-- Provided text start --

In her own words, Connie Crockett is a maverick candidate. But she is
unopposed in next month’s Democratic primaries and is taking her
time to strategize a plan for change as the new 84th District representative.
Crockett is running against two-term incumbent Republican Chris Widener,
who has a solid constituency. But the 84th District also has an increasing
number of independents who are unattached and looking for leadership,
she said. She has spent a lot of time on the road lately, getting to know
the people in the mostly rural district. Many feel they don’t have
a voice, and after 16 years of Republican rule and perceived catering
to big business, she said, they want representation for their small towns
and communities.
“When I’ve approached the liar’s table at a local restaurant,
people have said to me, ‘We’re lifelong Republicans, and we’re
looking for something else,’ ” she said.
Small towns are what Crockett knows best, she said. She grew up in Sewickley,
a small town in western Pennsylvania, and has lived in Yellow Springs
for 25 years, helping to manage it as a two-term Village Council member
in the late 1980s and early 90s. She also knows Greene County, where she
managed Bill Clinton’s second presidential campaign and later Mary
Boyle’s Senate campaign in 1998.

-- Provided text end --
-- Given entries start --

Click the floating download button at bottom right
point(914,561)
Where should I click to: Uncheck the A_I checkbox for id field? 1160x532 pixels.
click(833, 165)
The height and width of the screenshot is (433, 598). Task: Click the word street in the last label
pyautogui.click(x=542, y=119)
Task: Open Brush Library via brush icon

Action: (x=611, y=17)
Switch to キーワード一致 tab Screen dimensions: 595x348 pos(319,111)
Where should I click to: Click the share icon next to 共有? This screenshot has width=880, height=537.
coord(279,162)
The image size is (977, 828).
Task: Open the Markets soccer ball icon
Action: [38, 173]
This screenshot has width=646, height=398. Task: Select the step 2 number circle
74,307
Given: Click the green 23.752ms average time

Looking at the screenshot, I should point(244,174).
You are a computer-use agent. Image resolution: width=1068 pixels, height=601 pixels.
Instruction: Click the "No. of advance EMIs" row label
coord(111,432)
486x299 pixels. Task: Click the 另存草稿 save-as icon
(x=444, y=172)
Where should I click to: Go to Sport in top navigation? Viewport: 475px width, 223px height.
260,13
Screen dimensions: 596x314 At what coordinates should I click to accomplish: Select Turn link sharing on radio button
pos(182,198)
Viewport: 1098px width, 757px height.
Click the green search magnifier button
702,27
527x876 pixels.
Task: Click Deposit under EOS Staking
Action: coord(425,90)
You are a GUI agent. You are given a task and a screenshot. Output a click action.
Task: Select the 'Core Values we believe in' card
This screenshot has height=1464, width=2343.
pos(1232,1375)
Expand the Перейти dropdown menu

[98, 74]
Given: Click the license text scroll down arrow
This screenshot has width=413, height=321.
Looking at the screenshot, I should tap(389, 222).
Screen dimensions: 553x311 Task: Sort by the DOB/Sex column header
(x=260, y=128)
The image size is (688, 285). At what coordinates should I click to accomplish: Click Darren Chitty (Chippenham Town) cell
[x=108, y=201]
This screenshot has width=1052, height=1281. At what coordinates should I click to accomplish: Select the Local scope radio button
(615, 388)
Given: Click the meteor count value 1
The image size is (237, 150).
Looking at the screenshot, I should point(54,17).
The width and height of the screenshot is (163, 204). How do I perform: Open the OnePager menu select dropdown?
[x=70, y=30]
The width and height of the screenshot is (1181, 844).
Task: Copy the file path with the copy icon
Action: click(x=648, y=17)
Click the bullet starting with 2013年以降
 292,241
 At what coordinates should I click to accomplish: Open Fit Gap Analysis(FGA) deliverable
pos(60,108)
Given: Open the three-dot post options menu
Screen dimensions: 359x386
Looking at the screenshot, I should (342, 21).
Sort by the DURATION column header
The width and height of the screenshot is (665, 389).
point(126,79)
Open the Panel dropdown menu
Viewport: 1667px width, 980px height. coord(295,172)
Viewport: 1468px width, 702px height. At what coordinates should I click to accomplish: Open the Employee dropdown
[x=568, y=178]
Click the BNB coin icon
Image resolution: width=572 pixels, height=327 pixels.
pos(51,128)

-- Given entries end --

- [Direction 1] In the article on Connie Crockett's campaign, how many years has she lived in Yellow Springs?
- [Direction 2] Pick up the article on Connie Crockett's campaign after its final sentence and write the next few paragraphs.

- [Final result 1] 25 years.

- [Final result 2]
The 84th District sprawls much larger than the area Crockett is most familiar
with. But its 110,000 voters are spread out over Madison County and parts
of Clark and Greene Counties and is mostly farmland, with London, population
8,700, as the biggest city. Redistricting in Ohio over the past several
years has separated the traditionally liberal voting metropolitan areas
from the rural areas, giving conservatives an unfair advantage, she said.
But Crockett feels that many of her constituents are tired of the gerrymandering
and the perceived corruption that leads politicians to favor megafarms
and centralized development over small communities.
The economy in the Midwest is flagging, especially in this area, she said,
and small businesses are having trouble competing and staying afloat with
the exorbitant cost of healthcare and Ohio’s high taxes. Crockett
was recently married to Mike Groeber, whose family has owned a small locksmith
business in Springfield for three generations. The couple sees the challenges
faced every day by a community-oriented business which wants to provide
personal service, she said.
“The cost of running small businesses is untenable, and it has really
touched me to see people working so hard just to survive,” Crockett
said. “As I travel, I see people rubbing sticks together trying
to figure out, ‘how do we get people to come to our town?’
”
Through her former work with the Miami Valley Communications Council and
currently as a public education research associate at the Kettering Foundation,
Crockett has gained what she believes is a positive perspective on unification
and cooperation. On the communications council she helped residents in
many cities figure out how to share infrastructure and public services,
and at the foundation she has worked with public administrators and elected
officials to find solutions to support the public education system in
Ohio.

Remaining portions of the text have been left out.